> _Dataset entries_:
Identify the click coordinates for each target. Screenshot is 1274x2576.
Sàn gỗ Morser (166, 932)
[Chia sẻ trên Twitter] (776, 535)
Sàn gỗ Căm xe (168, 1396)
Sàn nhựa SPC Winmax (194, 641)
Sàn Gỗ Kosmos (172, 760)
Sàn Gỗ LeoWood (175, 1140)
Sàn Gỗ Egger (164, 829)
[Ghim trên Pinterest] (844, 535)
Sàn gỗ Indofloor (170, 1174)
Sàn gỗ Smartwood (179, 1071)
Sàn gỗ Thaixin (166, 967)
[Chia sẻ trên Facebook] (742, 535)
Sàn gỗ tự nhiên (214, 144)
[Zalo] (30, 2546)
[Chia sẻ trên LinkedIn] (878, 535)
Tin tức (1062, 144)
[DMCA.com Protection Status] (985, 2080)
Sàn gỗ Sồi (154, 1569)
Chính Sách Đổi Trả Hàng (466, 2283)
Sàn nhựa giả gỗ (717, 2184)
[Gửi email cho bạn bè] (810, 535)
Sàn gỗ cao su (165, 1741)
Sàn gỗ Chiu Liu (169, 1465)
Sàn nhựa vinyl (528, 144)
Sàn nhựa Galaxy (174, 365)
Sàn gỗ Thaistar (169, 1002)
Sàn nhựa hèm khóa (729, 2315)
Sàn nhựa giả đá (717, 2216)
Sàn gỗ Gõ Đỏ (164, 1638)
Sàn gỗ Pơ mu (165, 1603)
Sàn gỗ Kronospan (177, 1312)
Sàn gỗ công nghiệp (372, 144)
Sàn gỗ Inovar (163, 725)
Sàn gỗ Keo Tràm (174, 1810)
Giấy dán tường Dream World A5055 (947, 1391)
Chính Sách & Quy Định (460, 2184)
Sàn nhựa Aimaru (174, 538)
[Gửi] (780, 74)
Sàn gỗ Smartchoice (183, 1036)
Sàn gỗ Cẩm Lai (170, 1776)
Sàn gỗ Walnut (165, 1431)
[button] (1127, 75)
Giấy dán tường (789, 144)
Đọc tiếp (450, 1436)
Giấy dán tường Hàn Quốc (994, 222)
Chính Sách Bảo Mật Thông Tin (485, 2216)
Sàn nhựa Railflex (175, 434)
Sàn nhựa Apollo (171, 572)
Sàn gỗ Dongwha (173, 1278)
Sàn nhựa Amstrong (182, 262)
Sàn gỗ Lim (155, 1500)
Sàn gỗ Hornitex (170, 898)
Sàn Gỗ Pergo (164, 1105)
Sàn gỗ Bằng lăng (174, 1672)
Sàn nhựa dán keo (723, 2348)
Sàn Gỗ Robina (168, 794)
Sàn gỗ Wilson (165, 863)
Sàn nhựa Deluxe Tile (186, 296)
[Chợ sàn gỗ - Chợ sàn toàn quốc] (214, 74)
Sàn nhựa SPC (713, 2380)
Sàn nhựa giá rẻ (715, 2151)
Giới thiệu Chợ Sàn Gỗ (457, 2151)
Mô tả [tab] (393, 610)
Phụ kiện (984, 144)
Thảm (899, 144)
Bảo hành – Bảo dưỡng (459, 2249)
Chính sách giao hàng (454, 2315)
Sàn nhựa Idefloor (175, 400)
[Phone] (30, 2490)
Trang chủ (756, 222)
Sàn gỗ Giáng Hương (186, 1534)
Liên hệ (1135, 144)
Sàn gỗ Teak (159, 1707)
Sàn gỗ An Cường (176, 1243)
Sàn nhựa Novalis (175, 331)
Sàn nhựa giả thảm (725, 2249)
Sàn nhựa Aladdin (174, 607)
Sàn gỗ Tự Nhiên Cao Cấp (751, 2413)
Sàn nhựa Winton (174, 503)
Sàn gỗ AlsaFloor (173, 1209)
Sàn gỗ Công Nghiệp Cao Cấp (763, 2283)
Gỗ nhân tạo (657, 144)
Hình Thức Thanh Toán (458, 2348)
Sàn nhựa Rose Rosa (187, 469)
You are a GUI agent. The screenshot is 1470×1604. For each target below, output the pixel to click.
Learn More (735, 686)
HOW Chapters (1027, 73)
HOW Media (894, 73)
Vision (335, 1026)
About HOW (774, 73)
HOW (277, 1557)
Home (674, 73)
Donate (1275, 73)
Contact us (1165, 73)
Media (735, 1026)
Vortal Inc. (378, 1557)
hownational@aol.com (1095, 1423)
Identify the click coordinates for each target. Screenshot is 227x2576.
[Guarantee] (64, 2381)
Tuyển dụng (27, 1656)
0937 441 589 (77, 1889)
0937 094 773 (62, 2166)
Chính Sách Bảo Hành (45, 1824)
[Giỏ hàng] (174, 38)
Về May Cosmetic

> _What the task asks_: Write out the entire listing above once more. Keep it exact.

> _Exercise solution_:
Identify the click coordinates for each target. Screenshot is 1274x2576.
Sàn gỗ Morser (166, 932)
[Chia sẻ trên Twitter] (776, 535)
Sàn gỗ Căm xe (168, 1396)
Sàn nhựa SPC Winmax (194, 641)
Sàn Gỗ Kosmos (172, 760)
Sàn Gỗ LeoWood (175, 1140)
Sàn Gỗ Egger (164, 829)
[Ghim trên Pinterest] (844, 535)
Sàn gỗ Indofloor (170, 1174)
Sàn gỗ Smartwood (179, 1071)
Sàn gỗ Thaixin (166, 967)
[Chia sẻ trên Facebook] (742, 535)
Sàn gỗ tự nhiên (214, 144)
[Zalo] (30, 2546)
[Chia sẻ trên LinkedIn] (878, 535)
Tin tức (1062, 144)
[DMCA.com Protection Status] (985, 2080)
Sàn gỗ Sồi (154, 1569)
Chính Sách Đổi Trả Hàng (466, 2283)
Sàn nhựa giả gỗ (717, 2184)
[Gửi email cho bạn bè] (810, 535)
Sàn gỗ cao su (165, 1741)
Sàn gỗ Chiu Liu (169, 1465)
Sàn nhựa vinyl (528, 144)
Sàn nhựa Galaxy (174, 365)
Sàn gỗ Thaistar (169, 1002)
Sàn nhựa hèm khóa (729, 2315)
Sàn nhựa giả đá (717, 2216)
Sàn gỗ Gõ Đỏ (164, 1638)
Sàn gỗ Pơ mu (165, 1603)
Sàn gỗ Kronospan (177, 1312)
Sàn gỗ công nghiệp (372, 144)
Sàn gỗ Inovar (163, 725)
Sàn gỗ Keo Tràm (174, 1810)
Giấy dán tường Dream World A5055 (947, 1391)
Chính Sách & Quy Định (460, 2184)
Sàn nhựa Aimaru (174, 538)
[Gửi] (780, 74)
Sàn gỗ Smartchoice (183, 1036)
Sàn gỗ Cẩm Lai (170, 1776)
Sàn gỗ Walnut (165, 1431)
[button] (1127, 75)
Giấy dán tường (789, 144)
Đọc tiếp (450, 1436)
Giấy dán tường Hàn Quốc (994, 222)
Chính Sách Bảo Mật Thông Tin (485, 2216)
Sàn nhựa Railflex (175, 434)
Sàn nhựa Apollo (171, 572)
Sàn gỗ Dongwha (173, 1278)
Sàn nhựa Amstrong (182, 262)
Sàn gỗ Lim (155, 1500)
Sàn gỗ Hornitex (170, 898)
Sàn Gỗ Pergo (164, 1105)
Sàn gỗ Bằng lăng (174, 1672)
Sàn nhựa dán keo (723, 2348)
Sàn Gỗ Robina (168, 794)
Sàn gỗ Wilson (165, 863)
Sàn nhựa Deluxe Tile (186, 296)
[Chợ sàn gỗ - Chợ sàn toàn quốc] (214, 74)
Sàn nhựa SPC (713, 2380)
Sàn nhựa giá rẻ (715, 2151)
Giới thiệu Chợ Sàn Gỗ (457, 2151)
Mô tả [tab] (393, 610)
Phụ kiện (984, 144)
Thảm (899, 144)
Bảo hành – Bảo dưỡng (459, 2249)
Chính sách giao hàng (454, 2315)
Sàn nhựa Idefloor (175, 400)
[Phone] (30, 2490)
Trang chủ (756, 222)
Sàn gỗ Giáng Hương (186, 1534)
Liên hệ (1135, 144)
Sàn gỗ Teak (159, 1707)
Sàn gỗ An Cường (176, 1243)
Sàn nhựa Novalis (175, 331)
Sàn nhựa giả thảm (725, 2249)
Sàn nhựa Aladdin (174, 607)
Sàn gỗ Tự Nhiên Cao Cấp (751, 2413)
Sàn nhựa Winton (174, 503)
Sàn gỗ AlsaFloor (173, 1209)
Sàn gỗ Công Nghiệp Cao Cấp (763, 2283)
Gỗ nhân tạo (657, 144)
Hình Thức Thanh Toán (458, 2348)
Sàn nhựa Rose Rosa (187, 469)
You are a GUI agent. The screenshot is 1470×1604. For each target below, output the pixel to click.
Learn More (735, 686)
HOW Chapters (1027, 73)
HOW Media (894, 73)
Vision (335, 1026)
About HOW (774, 73)
HOW (277, 1557)
Home (674, 73)
Donate (1275, 73)
Contact us (1165, 73)
Media (735, 1026)
Vortal Inc. (378, 1557)
hownational@aol.com (1095, 1423)
Identify the click coordinates for each target. Screenshot is 227x2576.
[Guarantee] (64, 2381)
Tuyển dụng (27, 1656)
0937 441 589 (77, 1889)
0937 094 773 (62, 2166)
Chính Sách Bảo Hành (45, 1824)
[Giỏ hàng] (174, 38)
Về May Cosmetic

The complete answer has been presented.